#### Dataset excerpts
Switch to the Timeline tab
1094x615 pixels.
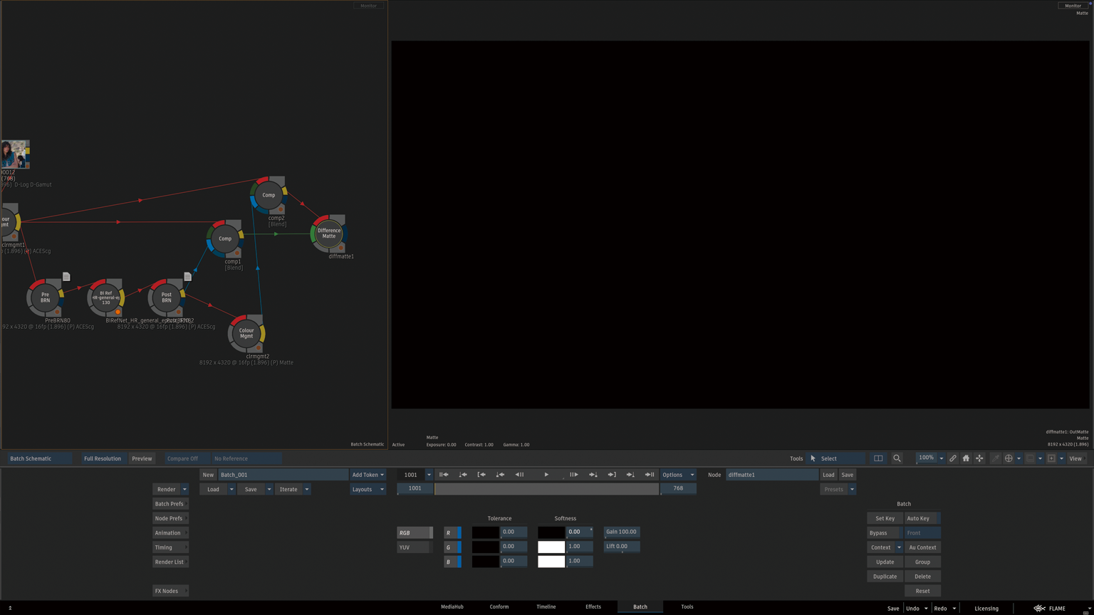pos(546,606)
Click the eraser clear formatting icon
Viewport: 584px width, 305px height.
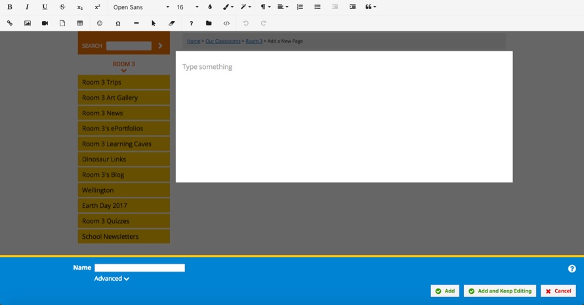[172, 23]
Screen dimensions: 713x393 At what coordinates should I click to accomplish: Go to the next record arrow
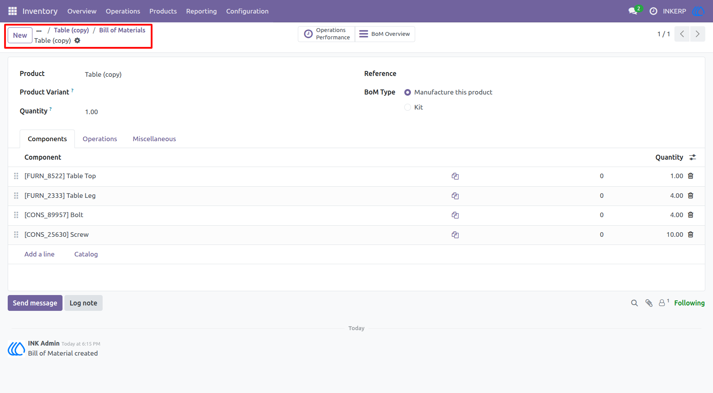(x=698, y=34)
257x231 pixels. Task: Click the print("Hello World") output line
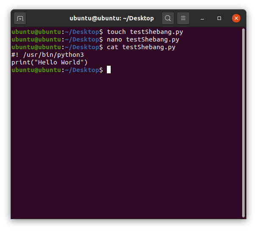pos(50,62)
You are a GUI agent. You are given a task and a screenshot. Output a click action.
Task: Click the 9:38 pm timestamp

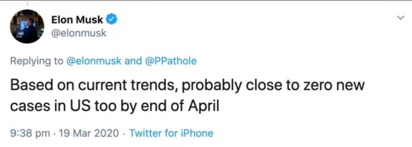point(30,134)
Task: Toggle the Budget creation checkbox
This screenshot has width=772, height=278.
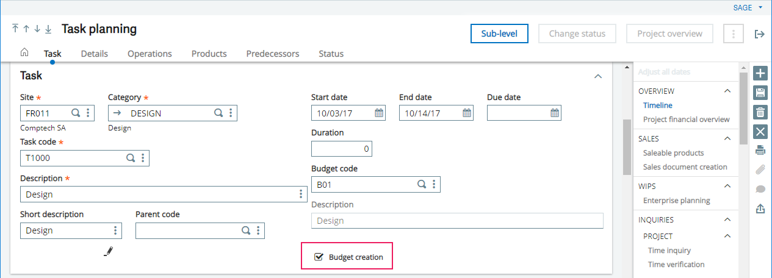Action: tap(319, 257)
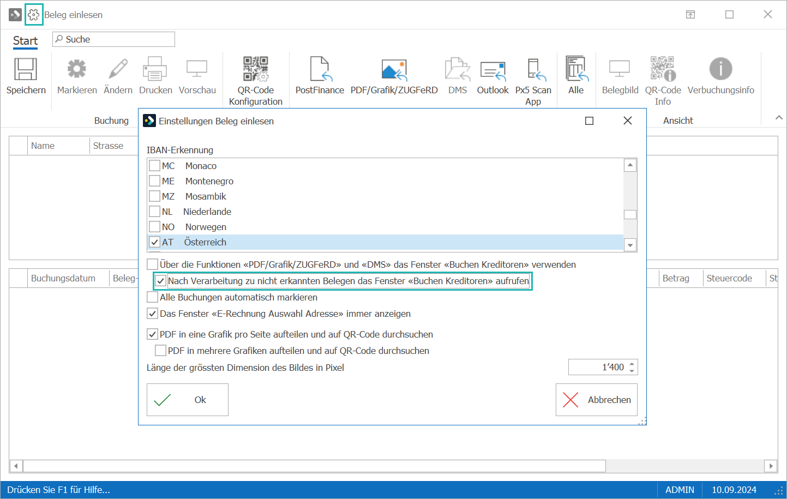This screenshot has height=499, width=787.
Task: Increase pixel dimension with the stepper up arrow
Action: tap(632, 364)
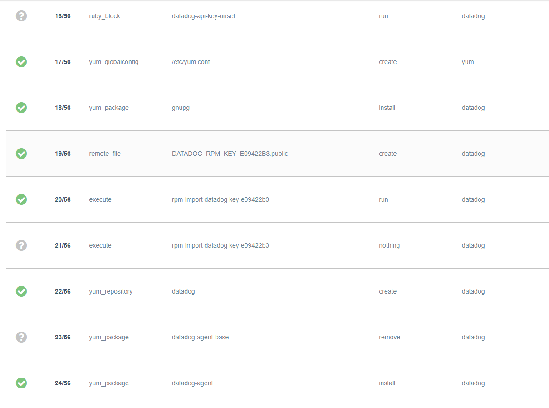Click the rpm-import datadog key e09422b3 entry on step 20

[x=221, y=199]
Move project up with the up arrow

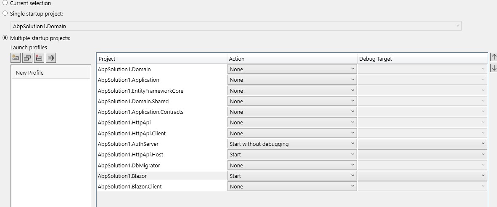(x=494, y=57)
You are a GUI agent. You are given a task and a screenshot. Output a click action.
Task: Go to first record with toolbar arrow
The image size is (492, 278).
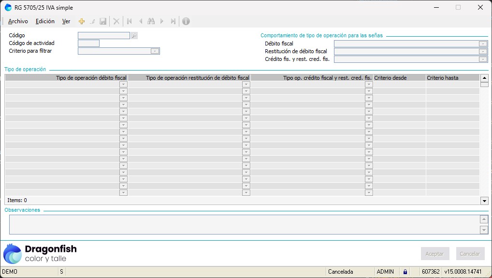click(129, 21)
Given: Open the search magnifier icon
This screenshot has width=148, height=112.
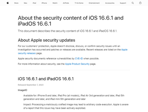Looking at the screenshot, I should click(x=133, y=3).
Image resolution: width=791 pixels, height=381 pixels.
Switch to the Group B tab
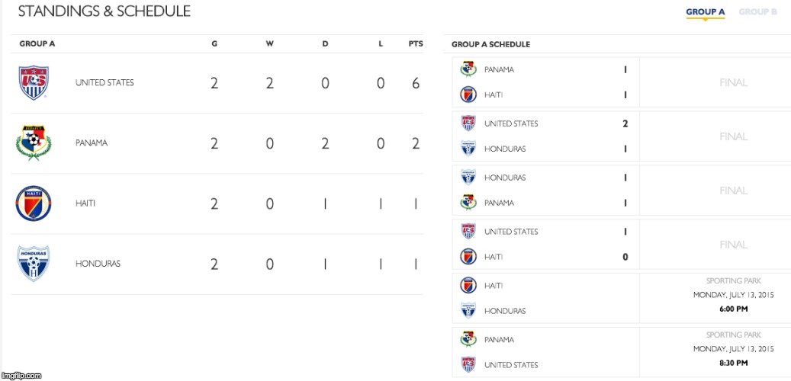point(757,12)
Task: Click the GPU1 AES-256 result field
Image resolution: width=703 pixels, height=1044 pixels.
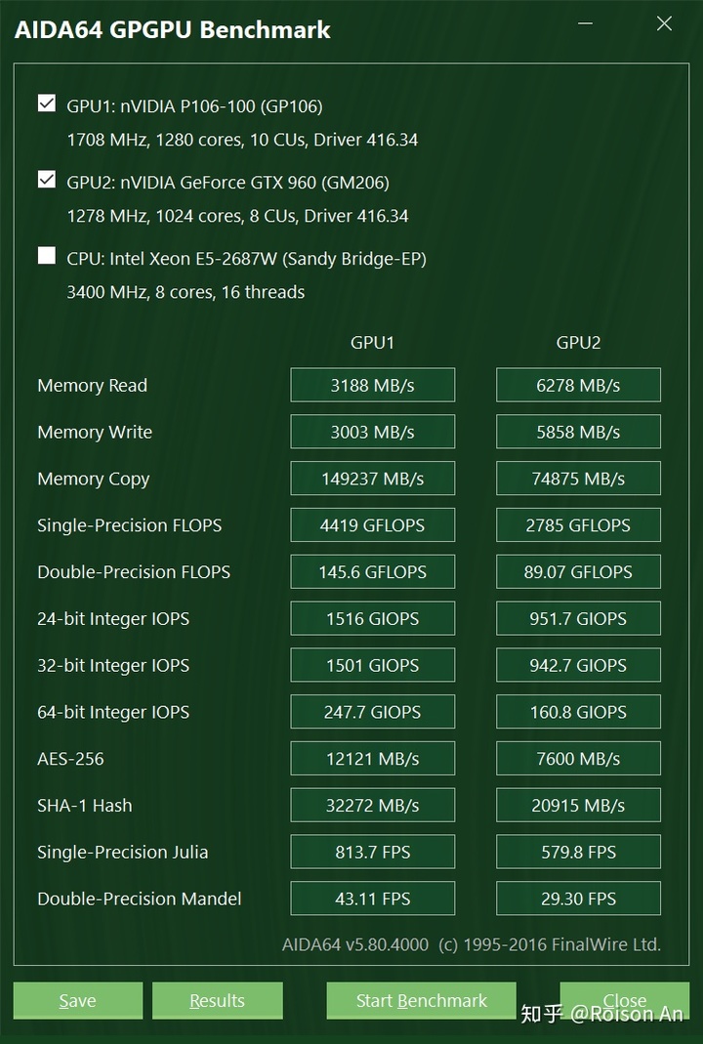Action: pyautogui.click(x=372, y=759)
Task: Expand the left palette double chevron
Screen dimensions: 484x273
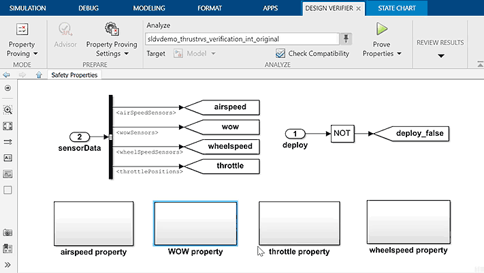Action: pyautogui.click(x=8, y=264)
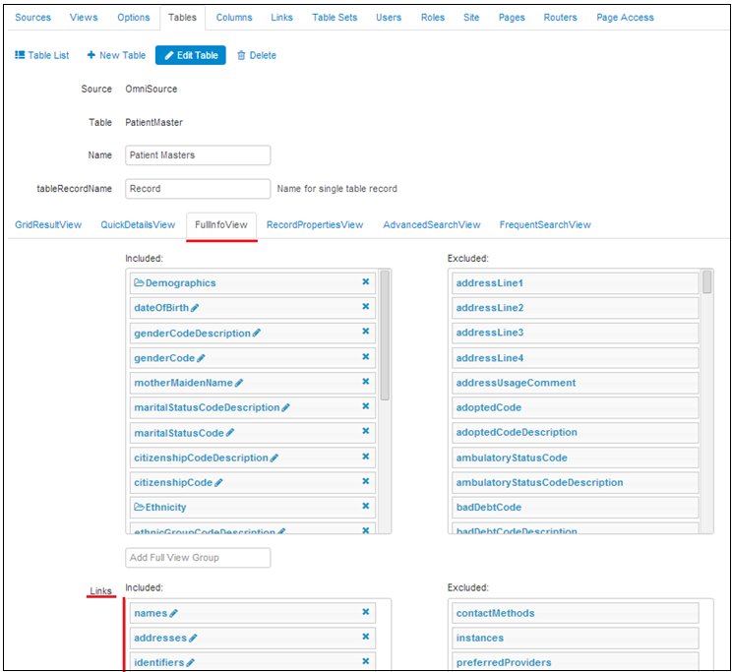
Task: Open the Columns menu tab
Action: [x=234, y=18]
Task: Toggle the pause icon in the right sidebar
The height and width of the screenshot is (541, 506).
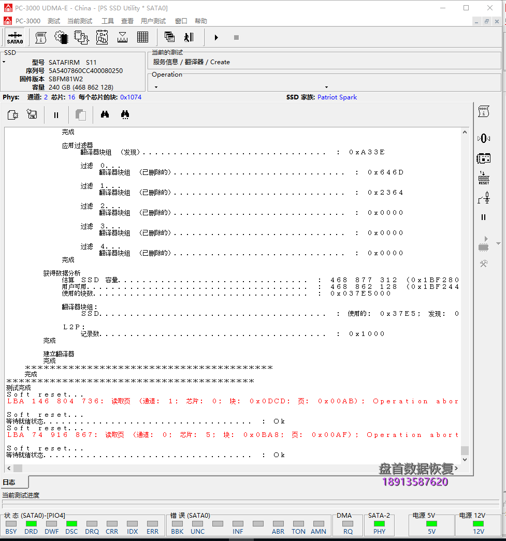Action: (x=483, y=217)
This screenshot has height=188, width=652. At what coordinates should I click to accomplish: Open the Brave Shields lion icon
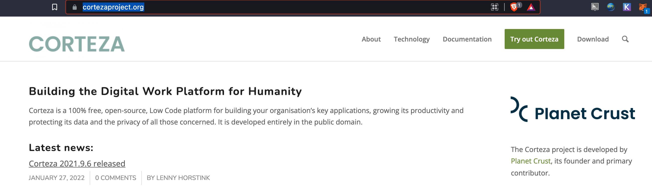pos(514,7)
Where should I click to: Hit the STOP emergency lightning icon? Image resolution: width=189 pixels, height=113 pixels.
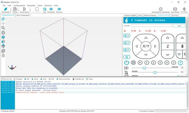[x=184, y=9]
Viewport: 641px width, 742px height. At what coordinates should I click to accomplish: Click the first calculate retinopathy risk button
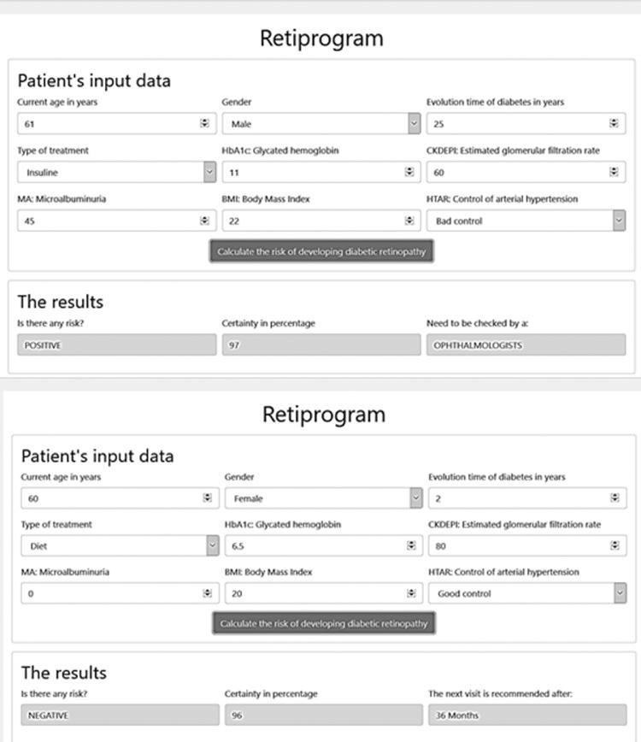coord(321,251)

#### Exercise prompt
The reply should hold the lines from the top of the records through the line containing "Task: Toggle the Budget creation checkbox", reproduced exactly, and no pictures.

#### Answer section
Switch to the Timeline tab
1094x615 pixels.
pos(546,606)
Click the eraser clear formatting icon
Viewport: 584px width, 305px height.
[172, 23]
Screen dimensions: 713x393 At what coordinates should I click to accomplish: Go to the next record arrow
(x=698, y=34)
257x231 pixels. Task: Click the print("Hello World") output line
pos(50,62)
You are a GUI agent. You are given a task and a screenshot. Output a click action.
Task: Click the 9:38 pm timestamp

point(30,134)
Task: Toggle the Budget creation checkbox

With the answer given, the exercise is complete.